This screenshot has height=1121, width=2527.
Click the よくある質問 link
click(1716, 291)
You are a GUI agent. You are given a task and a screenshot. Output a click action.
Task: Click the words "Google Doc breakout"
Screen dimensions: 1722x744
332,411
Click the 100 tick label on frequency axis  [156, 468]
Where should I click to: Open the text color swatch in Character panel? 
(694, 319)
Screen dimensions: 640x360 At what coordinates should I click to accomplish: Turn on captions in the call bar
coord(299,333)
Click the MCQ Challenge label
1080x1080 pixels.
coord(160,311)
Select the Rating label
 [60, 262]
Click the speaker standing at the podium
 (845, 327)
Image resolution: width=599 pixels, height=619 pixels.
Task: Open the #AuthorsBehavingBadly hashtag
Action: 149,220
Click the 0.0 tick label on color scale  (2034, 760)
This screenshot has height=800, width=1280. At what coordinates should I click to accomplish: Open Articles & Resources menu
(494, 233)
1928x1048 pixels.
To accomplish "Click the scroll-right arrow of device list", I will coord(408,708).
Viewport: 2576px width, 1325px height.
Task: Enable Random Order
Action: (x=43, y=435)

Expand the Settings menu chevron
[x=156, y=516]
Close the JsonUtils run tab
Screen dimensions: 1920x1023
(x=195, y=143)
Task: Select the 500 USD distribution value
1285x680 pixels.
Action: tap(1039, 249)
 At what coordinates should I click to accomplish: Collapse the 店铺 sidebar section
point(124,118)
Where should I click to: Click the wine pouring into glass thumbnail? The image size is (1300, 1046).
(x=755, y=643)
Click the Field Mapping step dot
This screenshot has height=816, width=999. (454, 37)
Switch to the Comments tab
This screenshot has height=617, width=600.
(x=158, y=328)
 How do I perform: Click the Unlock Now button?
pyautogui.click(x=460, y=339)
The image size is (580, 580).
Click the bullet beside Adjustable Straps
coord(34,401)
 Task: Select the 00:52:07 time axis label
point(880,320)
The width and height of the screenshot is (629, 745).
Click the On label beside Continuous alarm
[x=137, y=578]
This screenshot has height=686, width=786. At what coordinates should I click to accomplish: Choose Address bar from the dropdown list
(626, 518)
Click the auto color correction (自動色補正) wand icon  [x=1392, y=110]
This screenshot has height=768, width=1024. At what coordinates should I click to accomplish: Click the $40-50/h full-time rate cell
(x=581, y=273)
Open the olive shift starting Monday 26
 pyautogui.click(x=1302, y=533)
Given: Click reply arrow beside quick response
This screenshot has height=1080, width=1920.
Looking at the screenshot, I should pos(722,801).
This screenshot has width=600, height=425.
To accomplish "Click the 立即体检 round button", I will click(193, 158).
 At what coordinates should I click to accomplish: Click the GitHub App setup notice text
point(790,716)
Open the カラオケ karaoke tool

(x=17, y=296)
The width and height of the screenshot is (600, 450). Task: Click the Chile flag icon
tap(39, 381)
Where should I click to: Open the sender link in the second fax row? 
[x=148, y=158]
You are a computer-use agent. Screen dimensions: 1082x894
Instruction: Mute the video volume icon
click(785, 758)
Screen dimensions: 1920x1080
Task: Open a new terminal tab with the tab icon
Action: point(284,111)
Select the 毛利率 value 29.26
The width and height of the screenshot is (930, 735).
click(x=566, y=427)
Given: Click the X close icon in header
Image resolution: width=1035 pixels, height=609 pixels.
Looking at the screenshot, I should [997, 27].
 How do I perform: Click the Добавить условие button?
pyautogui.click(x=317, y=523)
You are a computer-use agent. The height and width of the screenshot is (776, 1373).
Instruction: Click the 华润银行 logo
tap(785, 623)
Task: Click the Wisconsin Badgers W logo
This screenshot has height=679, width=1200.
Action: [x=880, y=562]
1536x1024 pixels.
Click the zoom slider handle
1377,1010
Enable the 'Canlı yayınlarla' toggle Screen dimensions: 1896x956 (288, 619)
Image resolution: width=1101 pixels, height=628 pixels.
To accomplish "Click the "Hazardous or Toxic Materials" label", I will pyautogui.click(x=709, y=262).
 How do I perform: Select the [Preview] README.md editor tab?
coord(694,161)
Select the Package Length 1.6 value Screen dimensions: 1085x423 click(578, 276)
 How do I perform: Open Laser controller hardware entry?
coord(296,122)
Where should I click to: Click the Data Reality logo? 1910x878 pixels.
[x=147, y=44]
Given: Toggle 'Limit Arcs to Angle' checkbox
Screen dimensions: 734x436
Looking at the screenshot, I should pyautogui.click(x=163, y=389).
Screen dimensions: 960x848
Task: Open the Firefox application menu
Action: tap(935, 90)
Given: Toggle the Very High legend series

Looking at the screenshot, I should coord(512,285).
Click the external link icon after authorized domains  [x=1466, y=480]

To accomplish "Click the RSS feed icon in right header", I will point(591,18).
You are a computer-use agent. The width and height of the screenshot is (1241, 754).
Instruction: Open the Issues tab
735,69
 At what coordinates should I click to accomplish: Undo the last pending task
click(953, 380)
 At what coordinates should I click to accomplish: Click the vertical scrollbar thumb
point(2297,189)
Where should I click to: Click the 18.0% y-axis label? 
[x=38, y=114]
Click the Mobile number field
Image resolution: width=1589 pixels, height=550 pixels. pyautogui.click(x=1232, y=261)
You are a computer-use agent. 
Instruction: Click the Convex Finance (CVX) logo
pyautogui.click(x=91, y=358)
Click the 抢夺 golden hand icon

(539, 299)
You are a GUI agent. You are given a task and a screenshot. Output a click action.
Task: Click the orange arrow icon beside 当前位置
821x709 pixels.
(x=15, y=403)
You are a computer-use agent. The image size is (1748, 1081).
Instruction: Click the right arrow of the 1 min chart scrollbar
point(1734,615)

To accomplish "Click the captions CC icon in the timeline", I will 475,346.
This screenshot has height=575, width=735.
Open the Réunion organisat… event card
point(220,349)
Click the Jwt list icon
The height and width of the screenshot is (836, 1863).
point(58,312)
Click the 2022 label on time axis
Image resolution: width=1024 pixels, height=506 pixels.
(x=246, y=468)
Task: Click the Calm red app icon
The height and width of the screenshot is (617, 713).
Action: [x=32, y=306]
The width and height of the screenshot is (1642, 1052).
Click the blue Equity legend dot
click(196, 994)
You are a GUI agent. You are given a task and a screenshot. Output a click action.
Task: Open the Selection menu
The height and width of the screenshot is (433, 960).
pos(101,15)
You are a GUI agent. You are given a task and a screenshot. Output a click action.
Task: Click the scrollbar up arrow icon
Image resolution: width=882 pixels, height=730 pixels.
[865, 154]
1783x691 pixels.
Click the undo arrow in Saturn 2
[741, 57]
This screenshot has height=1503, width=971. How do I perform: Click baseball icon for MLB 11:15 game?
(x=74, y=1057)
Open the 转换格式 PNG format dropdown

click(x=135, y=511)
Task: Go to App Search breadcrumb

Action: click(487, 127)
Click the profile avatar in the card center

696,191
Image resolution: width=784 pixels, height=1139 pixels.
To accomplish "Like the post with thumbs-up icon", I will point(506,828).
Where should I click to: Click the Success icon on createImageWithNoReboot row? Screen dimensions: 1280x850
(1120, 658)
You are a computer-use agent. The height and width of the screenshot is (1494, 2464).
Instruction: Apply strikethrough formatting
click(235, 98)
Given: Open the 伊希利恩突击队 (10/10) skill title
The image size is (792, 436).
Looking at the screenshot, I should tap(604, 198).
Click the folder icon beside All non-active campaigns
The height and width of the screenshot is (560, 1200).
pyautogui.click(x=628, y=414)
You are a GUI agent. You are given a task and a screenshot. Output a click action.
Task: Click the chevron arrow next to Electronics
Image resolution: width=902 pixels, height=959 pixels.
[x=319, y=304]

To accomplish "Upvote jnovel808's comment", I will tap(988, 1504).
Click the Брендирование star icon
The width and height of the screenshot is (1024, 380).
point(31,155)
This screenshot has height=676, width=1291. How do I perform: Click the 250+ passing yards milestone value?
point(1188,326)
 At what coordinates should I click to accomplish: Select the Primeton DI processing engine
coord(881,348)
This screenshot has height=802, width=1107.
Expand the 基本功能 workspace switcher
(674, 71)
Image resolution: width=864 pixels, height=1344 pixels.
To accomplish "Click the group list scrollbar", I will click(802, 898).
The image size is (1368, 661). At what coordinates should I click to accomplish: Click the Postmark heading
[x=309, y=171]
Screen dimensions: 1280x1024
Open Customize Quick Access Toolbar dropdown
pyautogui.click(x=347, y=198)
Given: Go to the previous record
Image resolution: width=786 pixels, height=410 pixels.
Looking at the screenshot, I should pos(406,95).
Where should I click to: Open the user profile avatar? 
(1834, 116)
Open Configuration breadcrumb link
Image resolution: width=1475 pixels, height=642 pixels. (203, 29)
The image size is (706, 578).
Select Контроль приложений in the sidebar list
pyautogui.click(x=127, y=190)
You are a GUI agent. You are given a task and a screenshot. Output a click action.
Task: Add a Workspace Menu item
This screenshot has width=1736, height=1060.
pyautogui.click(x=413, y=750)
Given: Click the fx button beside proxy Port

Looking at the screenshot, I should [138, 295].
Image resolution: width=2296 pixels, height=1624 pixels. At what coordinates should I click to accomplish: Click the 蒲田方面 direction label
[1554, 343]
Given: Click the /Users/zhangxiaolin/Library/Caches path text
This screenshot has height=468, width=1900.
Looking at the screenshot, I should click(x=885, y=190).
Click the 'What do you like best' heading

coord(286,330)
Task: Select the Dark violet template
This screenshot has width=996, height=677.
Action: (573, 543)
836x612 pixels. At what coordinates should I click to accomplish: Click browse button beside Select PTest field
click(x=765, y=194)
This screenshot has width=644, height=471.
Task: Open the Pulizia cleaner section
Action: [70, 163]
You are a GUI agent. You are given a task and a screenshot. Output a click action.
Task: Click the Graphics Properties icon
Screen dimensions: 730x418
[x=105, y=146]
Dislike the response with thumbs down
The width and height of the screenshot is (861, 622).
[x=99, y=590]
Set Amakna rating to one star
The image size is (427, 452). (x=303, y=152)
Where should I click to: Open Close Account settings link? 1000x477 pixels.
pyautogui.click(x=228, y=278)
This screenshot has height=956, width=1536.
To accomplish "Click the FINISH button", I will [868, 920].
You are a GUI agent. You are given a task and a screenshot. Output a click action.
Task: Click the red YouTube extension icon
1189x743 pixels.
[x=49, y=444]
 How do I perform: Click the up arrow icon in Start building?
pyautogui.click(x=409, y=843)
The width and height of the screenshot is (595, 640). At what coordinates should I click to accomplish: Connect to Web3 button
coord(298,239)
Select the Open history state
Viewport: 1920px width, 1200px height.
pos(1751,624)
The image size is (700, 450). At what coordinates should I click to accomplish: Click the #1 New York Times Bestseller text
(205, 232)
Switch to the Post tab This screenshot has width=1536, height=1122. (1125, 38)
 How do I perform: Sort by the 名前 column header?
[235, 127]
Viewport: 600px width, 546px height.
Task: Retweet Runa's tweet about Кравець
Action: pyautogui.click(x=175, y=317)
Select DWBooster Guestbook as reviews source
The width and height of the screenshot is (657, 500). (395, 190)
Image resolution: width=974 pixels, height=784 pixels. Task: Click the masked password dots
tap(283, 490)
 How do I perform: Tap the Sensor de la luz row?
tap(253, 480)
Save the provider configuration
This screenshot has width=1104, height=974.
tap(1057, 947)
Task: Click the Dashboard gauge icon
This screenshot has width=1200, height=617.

# Exercise task
Identify every line in the listing above that contains the string "label" and copy each of those lines. Case counts.

# Task answer
Click the 100 tick label on frequency axis  [156, 468]
Click the MCQ Challenge label
Select the Rating label
Click the 0.0 tick label on color scale  (2034, 760)
 Task: Select the 00:52:07 time axis label
Click the On label beside Continuous alarm
To accomplish "Click the "Hazardous or Toxic Materials" label", I will pyautogui.click(x=709, y=262).
Where should I click to: Click the 18.0% y-axis label? 
Click the 2022 label on time axis
Image resolution: width=2296 pixels, height=1624 pixels. At what coordinates should I click to accomplish: Click the 蒲田方面 direction label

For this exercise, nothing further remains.